The Senate Banking Committee announced it will not hold a markup on the market structure bill this week, underscoring lawmakers’ ongoing debate and the tight timeline ahead. With passage increasingly unlikely within the current year, attention shifts to 2026 as the window to complete the process before the midterm elections. Markup—the formal hearing where amendments are proposed and shaped before a full Senate vote—remains central to how the legislation will be framed.

Key issues in play include how to define and regulate decentralized finance, how to handle stablecoin yields, and whether major regulators such as the SEC or CFTC will be led by bipartisan appointees. The discussions also touch on potential ethics commitments affecting presidents and other officials, a factor that could complicate the bill’s path if framed as partisan. Beyond politics, misdefining decentralization could complicate future revisions given the sector’s technical implications.

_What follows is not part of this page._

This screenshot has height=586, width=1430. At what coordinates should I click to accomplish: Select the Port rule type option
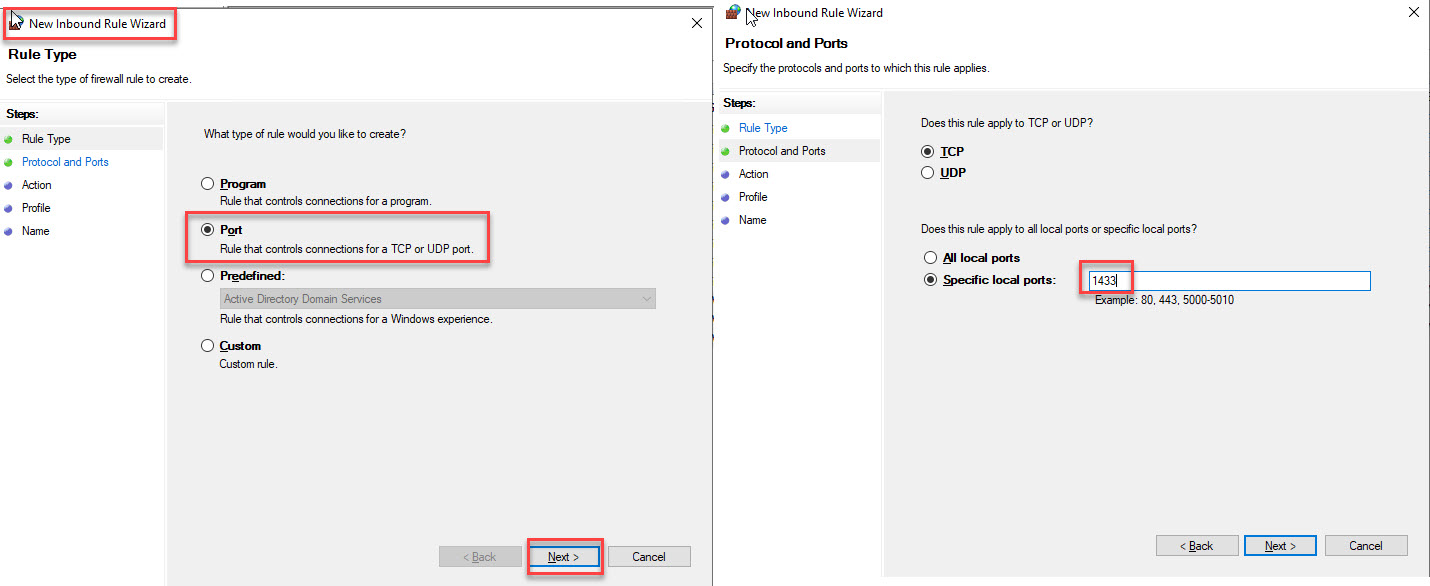point(208,230)
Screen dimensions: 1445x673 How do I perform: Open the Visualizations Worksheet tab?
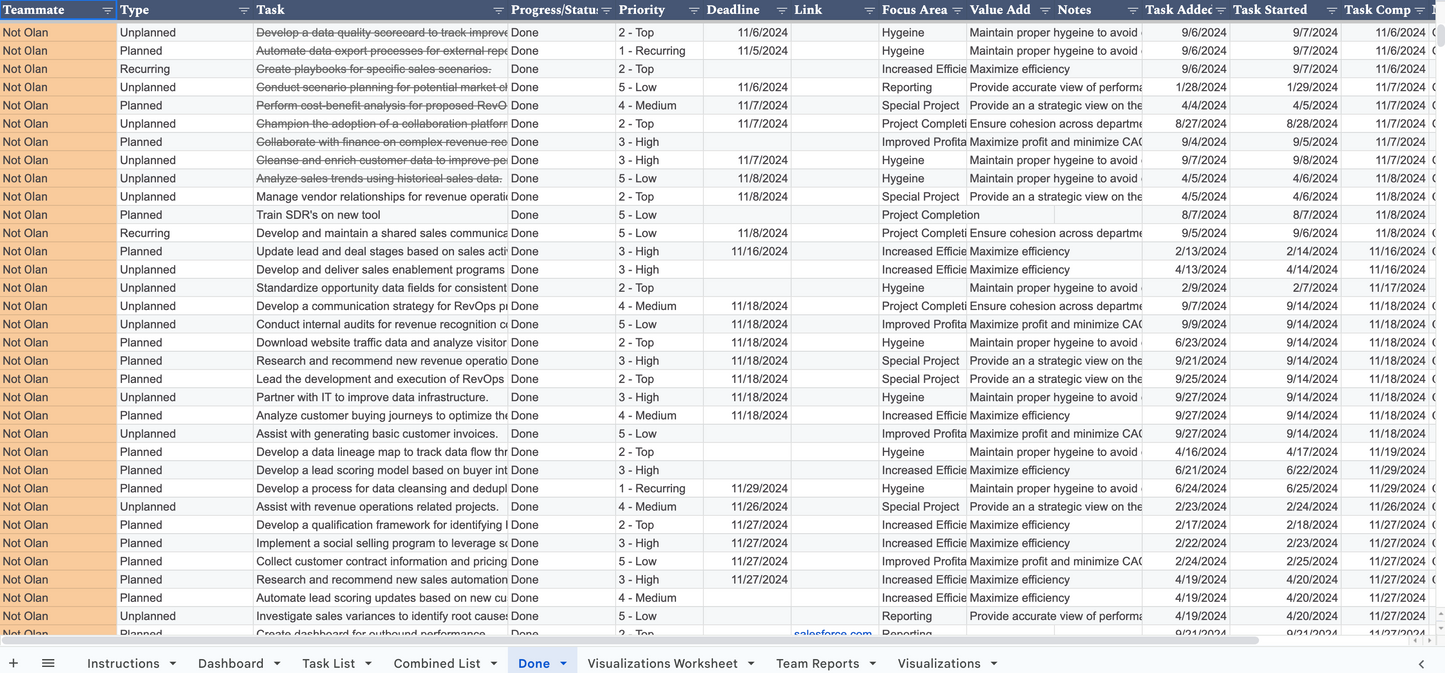click(x=662, y=664)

The House has already passed its market structure bill, while the Senate is working to blend a competing version. Democratic lawmakers emphasize the need for DeFi regulatory guardrails before backing the legislation, and some warn that the White House has resisted certain terms, adding sensitivity as the 2028 campaign cycle approaches. If committees finalize a compromise and the Senate schedules a markup in early 2026, supporters hope to complete the full process before the vacation period; otherwise, the likelihood of a 2026 law diminishes.